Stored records
---*---
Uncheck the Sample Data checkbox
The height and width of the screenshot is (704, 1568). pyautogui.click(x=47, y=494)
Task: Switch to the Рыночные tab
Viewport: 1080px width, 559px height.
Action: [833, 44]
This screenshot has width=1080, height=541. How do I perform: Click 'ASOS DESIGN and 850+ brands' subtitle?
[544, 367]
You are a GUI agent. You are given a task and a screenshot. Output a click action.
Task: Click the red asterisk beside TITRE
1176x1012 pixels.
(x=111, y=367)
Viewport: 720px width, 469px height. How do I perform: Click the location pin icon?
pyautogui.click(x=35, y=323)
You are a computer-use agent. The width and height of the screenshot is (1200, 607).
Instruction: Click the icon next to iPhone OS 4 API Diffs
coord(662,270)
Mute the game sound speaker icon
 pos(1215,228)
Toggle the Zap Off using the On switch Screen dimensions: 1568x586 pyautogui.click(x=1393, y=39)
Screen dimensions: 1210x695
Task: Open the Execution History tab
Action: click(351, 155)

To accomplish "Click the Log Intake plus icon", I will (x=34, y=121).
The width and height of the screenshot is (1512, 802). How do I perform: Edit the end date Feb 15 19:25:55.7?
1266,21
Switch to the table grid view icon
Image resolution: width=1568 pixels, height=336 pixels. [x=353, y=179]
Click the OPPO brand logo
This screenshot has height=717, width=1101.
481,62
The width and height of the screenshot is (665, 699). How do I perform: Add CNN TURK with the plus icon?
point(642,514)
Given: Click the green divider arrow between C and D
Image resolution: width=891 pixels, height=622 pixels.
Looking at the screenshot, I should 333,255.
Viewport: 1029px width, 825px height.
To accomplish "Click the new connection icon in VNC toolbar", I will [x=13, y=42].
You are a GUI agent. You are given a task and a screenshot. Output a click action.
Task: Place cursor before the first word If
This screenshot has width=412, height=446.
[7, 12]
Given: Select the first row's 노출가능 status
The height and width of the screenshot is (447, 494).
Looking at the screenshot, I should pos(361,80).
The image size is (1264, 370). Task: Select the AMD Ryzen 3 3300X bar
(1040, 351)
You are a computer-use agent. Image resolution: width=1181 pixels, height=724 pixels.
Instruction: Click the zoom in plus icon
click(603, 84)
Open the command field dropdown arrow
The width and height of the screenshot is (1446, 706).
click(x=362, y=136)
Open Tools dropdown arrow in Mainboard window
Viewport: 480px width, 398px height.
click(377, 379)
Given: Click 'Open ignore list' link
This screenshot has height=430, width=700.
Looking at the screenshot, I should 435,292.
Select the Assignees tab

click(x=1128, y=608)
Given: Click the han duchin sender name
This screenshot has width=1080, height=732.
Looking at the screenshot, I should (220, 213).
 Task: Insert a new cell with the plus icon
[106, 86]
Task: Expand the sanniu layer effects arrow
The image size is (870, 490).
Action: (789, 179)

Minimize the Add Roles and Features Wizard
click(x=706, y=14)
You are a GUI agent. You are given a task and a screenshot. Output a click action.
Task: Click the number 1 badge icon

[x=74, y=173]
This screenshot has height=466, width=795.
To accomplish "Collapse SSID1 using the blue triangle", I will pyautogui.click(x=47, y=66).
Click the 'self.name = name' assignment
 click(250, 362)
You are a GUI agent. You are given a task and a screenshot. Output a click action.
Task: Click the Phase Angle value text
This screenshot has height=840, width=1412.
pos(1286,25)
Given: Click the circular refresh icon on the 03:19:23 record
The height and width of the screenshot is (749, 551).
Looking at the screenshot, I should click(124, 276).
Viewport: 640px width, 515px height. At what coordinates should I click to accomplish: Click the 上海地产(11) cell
---*---
▸ EXERCISE DIRECTIONS
Check each line of the data above for the string "accomplish", then report how many lines have it, with no other words.

▸ REPLY
4